The abdomen may have rigid musculature and decreased bowel sounds. Gastrointestinal submucosal hemorrhage, if present, seldom is of major clinical significance. The amylase level may be increased, the platelet count decreased, and the prothrombin time prolonged. Hepatic and renal clearance of drugs, and their tissue effects, are unpredictable. Renal tubular glycosuria, myoglobinuria, and renal failure may occur.
Consciousness and reflexes are depressed and pupillary reflexes unreliable; the electroencephalogram may be flat below 20°C (68°F), and hypothermia is exclusionary of the diagnosis of brain death by electroencephalography.
Therapy for hypothermia is directed both to discovering and correcting the underlying cause of the hypothermia while rewarming the victim without causing harm. All patients, after blood samples for appropriate laboratory studies have been drawn, should receive 100 mg of thiamine, 50 g of glucose and naloxone (Narcan), 1 to 2 mg intravenously. Other drugs should not be used unless absolutely necessary, given their uncertain effects at the patient’s depressed temperature. Because sepsis is hidden in hypothermia, blood cultures and empirical antibiotics may be needed. Stress level corticosteroids are unnecessary unless adrenal insufficiency is a serious possibility. Patients with temperatures less than 32.2°C (90°F) should be admitted to the intensive care unit.
Appropriate initial and serial laboratory studies include a complete blood cell count; determination of electrolyte, calcium, albumin, amylase, and creatine kinase levels; renal and hepatic function tests; and urinalysis, coagulation studies, blood cultures, chest radiography, electrocardiography, and arterial blood gas analysis. Cardiac monitoring may be sufficient, although seriously ill patients may require right-sided heart catheterization. The latter should be done judiciously because dysrhythmias are common in hypothermia and may be stimulated by the placement of an intracardiac line. Volume replacement should be with normal saline and with dextrose and water.

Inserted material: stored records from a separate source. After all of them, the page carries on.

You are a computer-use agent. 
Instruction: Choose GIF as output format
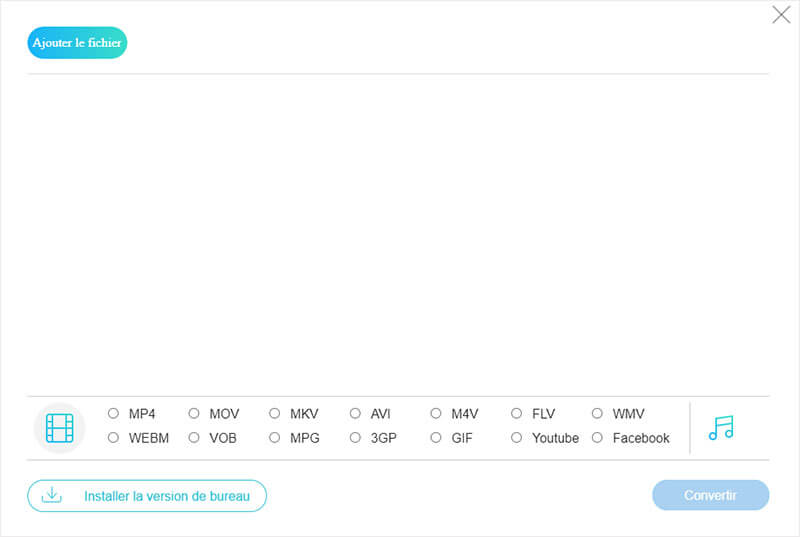click(x=436, y=438)
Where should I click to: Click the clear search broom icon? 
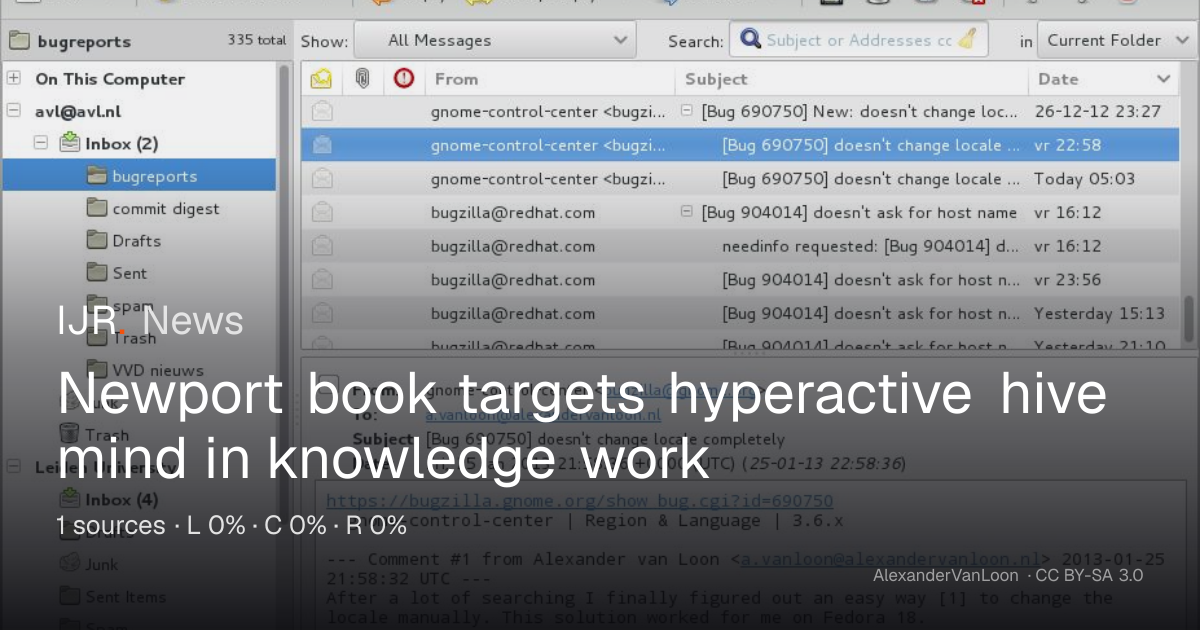(966, 40)
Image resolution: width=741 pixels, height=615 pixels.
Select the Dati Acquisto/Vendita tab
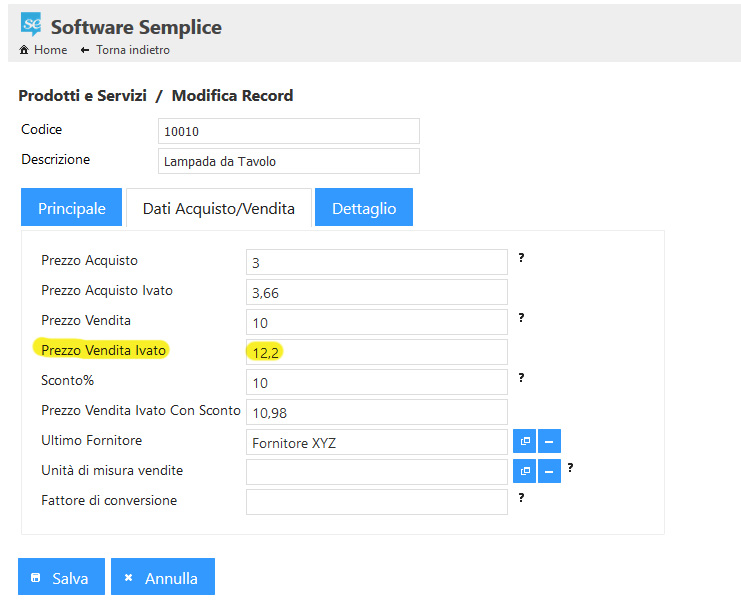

Lactated Ringer’s solution should not be used because the hypothermic liver may not be able to metabolize lactate to bicarbonate. The patient should be reassessed continually because physical examination and laboratory studies will change with rewarming.

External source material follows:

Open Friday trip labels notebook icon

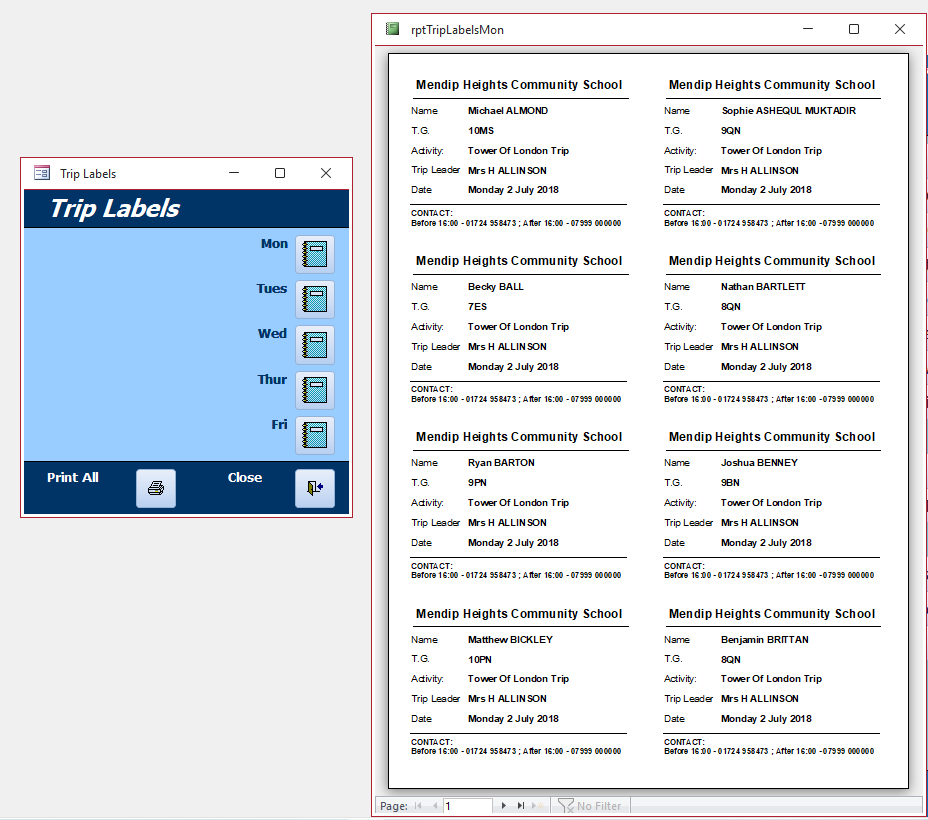click(314, 435)
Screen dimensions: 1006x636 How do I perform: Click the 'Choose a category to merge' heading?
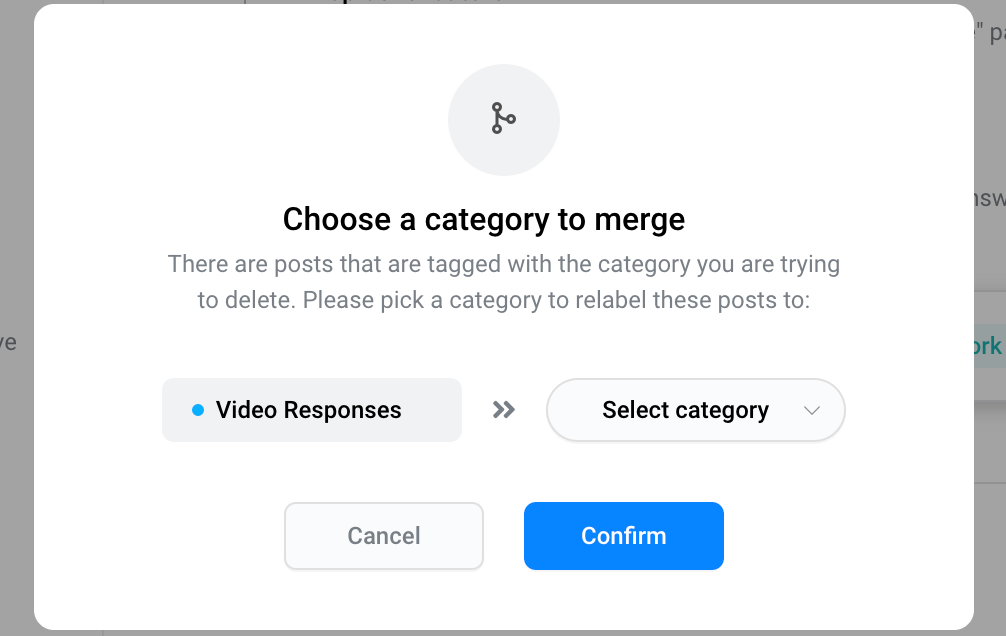coord(484,219)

The great debate in therapy revolves around rewarming therapy itself. Three major methods exist: external active rewarming, central active rewarming, and passive rewarming. External active rewarming includes immersing the patient in hot water or covering him or her with heating blankets. Although this rarely may be necessary in the profoundly cold, asystolic patient, it usually is not required and can be dangerous, leading to more profound hypothermia (the “afterdrop phenomenon”), cutaneous burns, or death. Central active rewarming involves either the use of warmed peritoneal or gastric lavage, which can be complicated by aspiration or infection, or the safer but more difficult to arrange use of warming hemodialysis or inhaled supplemental oxygen delivered as mist, keeping the inspired oxygen at 40°C (104°F) or less to prevent pulmonary burns. All intravenous fluids should be warmed to 37°C (98.6°F).
There is no proven benefit to more rapid rewarming. In all but the most severe cases, passive rewarming (correcting the underlying pathologic process if possible, removing the patient from the cold, and using warm—not hot—blankets) suffices, although airway warming at temperatures less than 32°C (89.6°F) and aggressive central active rewarming at temperatures less than 28°C (82.4°F) may be necessary, especially if the patient is in cardiac arrest.